→ **Entries from a dataset**
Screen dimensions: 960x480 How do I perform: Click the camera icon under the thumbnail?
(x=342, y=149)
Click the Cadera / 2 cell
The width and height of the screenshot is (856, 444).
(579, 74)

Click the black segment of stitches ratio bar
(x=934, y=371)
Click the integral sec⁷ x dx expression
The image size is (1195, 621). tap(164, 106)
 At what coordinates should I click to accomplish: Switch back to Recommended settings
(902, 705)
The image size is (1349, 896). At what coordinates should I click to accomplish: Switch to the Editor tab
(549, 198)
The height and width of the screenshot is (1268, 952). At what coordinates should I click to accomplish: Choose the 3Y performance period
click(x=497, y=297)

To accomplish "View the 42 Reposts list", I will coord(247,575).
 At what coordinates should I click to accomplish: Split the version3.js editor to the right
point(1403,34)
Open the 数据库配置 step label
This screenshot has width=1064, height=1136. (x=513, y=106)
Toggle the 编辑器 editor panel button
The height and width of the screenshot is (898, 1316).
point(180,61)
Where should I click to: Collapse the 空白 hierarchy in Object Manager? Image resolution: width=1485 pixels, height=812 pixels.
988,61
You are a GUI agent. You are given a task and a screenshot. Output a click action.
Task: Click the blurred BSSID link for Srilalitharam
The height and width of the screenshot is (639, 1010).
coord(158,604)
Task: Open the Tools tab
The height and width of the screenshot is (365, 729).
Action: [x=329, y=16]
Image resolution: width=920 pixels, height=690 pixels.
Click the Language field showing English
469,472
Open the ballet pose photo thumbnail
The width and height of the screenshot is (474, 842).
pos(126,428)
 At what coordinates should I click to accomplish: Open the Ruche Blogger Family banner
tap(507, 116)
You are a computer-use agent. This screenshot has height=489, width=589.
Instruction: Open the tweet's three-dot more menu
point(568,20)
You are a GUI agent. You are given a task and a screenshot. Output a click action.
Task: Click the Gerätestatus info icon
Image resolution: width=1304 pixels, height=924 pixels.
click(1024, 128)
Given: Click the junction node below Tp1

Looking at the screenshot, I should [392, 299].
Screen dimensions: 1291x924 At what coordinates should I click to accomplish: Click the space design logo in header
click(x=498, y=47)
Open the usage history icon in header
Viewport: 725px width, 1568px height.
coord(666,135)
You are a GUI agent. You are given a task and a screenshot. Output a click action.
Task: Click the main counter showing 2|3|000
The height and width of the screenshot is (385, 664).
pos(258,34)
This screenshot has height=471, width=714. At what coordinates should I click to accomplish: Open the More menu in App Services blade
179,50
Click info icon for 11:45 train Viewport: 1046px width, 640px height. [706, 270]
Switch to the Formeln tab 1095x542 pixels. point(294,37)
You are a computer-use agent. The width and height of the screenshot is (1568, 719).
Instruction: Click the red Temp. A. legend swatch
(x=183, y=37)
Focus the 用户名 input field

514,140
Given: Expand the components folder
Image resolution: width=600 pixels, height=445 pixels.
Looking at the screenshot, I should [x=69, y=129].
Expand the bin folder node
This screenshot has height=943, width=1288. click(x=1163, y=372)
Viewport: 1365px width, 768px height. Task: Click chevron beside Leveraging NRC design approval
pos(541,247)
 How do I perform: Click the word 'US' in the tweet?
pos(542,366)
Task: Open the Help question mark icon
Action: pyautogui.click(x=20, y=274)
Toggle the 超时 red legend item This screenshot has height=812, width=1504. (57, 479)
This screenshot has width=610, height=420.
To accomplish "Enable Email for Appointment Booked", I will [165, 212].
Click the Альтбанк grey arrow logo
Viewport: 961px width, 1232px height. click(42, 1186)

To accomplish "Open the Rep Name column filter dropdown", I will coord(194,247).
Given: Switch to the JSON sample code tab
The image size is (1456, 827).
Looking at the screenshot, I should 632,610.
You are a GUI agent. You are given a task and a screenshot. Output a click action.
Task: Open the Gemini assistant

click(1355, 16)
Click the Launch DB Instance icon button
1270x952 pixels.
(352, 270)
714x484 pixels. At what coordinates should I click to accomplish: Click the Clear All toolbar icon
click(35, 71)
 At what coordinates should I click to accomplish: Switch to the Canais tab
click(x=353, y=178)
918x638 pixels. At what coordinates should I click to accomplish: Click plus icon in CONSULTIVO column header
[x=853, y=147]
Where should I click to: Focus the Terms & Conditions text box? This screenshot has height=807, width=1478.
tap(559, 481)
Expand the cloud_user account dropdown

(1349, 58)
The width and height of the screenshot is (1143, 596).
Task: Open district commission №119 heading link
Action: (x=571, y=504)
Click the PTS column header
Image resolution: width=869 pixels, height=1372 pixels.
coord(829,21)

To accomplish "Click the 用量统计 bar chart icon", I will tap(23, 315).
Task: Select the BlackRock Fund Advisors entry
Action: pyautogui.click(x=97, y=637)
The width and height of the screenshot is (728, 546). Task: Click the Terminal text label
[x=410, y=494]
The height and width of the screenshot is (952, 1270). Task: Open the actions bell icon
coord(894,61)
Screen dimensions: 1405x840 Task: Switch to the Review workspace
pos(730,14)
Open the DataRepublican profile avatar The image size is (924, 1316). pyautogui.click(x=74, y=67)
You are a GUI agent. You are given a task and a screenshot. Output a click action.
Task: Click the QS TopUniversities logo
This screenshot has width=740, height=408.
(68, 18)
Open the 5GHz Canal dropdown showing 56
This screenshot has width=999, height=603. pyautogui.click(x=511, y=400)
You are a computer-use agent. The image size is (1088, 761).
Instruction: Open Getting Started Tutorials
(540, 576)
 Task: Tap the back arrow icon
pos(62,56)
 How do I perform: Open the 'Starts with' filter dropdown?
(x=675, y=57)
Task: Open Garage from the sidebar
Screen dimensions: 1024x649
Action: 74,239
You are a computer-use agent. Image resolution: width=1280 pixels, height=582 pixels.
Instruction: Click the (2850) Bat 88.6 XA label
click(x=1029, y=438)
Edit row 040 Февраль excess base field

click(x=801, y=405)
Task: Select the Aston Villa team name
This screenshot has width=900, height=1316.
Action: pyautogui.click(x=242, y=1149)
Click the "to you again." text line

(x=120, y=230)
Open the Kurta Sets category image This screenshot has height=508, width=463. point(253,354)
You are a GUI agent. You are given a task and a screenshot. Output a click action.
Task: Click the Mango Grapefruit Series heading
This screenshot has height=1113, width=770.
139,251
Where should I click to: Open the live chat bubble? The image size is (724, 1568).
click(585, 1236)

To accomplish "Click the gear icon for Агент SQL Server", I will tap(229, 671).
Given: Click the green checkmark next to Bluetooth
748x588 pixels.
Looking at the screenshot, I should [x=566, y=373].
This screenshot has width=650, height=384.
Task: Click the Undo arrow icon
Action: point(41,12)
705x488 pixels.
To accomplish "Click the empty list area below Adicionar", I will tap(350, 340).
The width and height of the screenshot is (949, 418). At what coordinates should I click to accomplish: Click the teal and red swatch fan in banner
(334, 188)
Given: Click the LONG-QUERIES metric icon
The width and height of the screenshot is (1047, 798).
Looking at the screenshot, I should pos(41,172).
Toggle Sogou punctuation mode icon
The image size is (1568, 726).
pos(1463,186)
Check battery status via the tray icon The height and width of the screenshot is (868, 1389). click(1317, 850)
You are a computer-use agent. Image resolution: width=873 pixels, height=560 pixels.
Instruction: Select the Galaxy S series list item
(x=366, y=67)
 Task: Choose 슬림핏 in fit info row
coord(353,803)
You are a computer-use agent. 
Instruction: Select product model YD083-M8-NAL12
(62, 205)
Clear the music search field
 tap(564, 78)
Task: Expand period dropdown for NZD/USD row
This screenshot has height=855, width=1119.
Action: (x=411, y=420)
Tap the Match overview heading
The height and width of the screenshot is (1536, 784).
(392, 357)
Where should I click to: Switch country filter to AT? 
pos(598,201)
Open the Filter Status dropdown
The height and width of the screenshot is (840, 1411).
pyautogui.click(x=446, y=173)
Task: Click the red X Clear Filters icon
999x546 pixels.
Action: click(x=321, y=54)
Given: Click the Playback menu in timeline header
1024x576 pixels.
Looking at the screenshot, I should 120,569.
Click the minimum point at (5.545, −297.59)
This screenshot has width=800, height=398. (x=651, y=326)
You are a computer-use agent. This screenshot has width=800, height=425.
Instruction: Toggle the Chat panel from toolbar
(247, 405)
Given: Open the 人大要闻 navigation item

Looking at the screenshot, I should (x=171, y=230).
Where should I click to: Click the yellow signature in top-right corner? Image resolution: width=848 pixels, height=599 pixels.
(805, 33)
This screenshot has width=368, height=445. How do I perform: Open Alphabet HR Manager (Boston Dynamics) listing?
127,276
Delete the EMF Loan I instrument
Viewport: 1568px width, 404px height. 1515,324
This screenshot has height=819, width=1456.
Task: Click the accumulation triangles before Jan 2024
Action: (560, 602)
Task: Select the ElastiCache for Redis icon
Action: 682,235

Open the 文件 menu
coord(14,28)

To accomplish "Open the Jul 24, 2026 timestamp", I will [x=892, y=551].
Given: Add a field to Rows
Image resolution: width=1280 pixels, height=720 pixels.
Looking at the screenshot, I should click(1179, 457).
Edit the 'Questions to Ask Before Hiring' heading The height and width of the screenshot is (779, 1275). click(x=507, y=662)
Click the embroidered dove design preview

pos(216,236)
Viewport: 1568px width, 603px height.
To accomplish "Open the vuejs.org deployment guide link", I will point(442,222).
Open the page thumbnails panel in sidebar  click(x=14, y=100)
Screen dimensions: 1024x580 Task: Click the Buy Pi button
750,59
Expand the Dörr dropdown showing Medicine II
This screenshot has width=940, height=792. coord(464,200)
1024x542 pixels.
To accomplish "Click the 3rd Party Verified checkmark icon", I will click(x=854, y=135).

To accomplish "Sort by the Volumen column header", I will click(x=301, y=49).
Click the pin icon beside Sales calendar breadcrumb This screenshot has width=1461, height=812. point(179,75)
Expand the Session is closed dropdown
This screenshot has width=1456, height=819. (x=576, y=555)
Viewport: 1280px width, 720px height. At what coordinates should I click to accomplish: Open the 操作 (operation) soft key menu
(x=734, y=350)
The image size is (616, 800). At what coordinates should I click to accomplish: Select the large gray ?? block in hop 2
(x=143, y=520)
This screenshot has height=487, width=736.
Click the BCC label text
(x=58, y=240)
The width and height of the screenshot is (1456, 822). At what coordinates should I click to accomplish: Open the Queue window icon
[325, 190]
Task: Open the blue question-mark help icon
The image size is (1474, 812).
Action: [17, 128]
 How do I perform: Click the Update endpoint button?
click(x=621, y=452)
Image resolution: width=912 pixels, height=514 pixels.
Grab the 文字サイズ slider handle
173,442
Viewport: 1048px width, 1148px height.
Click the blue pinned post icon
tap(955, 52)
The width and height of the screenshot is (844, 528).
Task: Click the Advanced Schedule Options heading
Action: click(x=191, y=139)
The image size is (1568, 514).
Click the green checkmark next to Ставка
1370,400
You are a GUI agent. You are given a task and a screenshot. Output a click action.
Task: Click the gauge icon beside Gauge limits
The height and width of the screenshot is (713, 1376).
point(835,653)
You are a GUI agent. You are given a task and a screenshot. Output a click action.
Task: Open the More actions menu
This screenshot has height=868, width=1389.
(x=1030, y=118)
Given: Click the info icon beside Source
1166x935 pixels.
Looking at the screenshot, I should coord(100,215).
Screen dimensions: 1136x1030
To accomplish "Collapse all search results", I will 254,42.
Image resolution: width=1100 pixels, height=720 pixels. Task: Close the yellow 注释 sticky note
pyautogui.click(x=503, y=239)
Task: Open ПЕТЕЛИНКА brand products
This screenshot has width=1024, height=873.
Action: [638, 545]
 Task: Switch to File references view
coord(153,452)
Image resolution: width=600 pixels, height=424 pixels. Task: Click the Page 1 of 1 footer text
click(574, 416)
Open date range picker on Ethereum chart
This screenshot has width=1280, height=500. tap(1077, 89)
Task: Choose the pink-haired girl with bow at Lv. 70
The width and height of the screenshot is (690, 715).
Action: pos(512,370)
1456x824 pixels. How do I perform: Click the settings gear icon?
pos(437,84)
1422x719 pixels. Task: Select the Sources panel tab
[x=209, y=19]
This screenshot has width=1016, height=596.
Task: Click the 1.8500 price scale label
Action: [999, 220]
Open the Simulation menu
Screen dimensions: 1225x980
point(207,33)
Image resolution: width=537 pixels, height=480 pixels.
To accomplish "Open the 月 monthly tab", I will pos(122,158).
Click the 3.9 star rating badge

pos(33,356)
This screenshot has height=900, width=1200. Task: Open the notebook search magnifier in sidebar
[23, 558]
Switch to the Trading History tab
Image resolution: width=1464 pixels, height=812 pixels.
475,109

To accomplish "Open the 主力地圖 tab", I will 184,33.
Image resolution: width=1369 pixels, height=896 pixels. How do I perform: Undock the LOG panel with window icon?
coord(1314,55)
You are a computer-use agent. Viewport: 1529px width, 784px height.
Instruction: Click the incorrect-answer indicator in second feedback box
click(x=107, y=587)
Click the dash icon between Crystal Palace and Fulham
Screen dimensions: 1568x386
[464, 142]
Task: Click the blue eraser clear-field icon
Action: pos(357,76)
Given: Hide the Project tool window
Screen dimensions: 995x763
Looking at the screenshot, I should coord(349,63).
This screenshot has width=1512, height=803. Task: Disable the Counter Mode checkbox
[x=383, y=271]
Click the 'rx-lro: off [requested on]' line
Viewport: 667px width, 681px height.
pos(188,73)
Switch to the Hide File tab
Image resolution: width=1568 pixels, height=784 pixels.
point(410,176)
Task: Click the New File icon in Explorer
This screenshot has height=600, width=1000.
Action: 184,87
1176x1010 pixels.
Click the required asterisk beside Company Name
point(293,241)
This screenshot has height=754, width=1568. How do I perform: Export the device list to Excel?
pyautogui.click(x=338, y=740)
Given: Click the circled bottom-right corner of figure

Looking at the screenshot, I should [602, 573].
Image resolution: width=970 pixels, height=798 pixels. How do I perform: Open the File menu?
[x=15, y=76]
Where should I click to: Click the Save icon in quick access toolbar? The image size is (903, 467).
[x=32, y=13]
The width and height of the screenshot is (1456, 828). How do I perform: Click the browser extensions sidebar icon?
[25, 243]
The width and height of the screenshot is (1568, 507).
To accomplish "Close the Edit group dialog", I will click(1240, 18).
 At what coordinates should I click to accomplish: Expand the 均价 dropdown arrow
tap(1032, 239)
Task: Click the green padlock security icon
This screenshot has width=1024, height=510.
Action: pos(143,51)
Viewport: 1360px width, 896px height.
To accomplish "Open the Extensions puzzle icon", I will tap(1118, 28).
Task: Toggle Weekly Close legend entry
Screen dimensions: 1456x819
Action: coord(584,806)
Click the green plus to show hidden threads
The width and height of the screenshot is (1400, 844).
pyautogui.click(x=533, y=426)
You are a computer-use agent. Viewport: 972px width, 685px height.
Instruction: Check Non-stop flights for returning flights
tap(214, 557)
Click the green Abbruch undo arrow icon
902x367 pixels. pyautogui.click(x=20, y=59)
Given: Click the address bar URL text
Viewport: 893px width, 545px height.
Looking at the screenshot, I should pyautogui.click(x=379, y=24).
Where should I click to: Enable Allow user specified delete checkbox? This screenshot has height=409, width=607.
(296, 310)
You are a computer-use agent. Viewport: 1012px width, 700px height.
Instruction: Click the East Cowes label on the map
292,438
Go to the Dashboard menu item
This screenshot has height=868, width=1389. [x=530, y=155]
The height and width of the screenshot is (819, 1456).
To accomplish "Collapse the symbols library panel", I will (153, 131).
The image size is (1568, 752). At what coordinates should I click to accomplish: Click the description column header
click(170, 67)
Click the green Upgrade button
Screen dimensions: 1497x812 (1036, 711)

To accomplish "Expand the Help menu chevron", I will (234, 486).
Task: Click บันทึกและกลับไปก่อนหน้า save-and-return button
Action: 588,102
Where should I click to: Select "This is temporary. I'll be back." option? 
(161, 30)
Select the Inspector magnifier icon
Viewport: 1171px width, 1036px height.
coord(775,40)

→ **PROBLEM DESCRIPTION**
Collect every line in the rows above that contains the word "chevron", matching its case exactly.

→ **TASK RESPONSE**
Viewport: 1365px width, 768px height. Task: Click chevron beside Leveraging NRC design approval
To accomplish "Expand the Help menu chevron", I will (234, 486).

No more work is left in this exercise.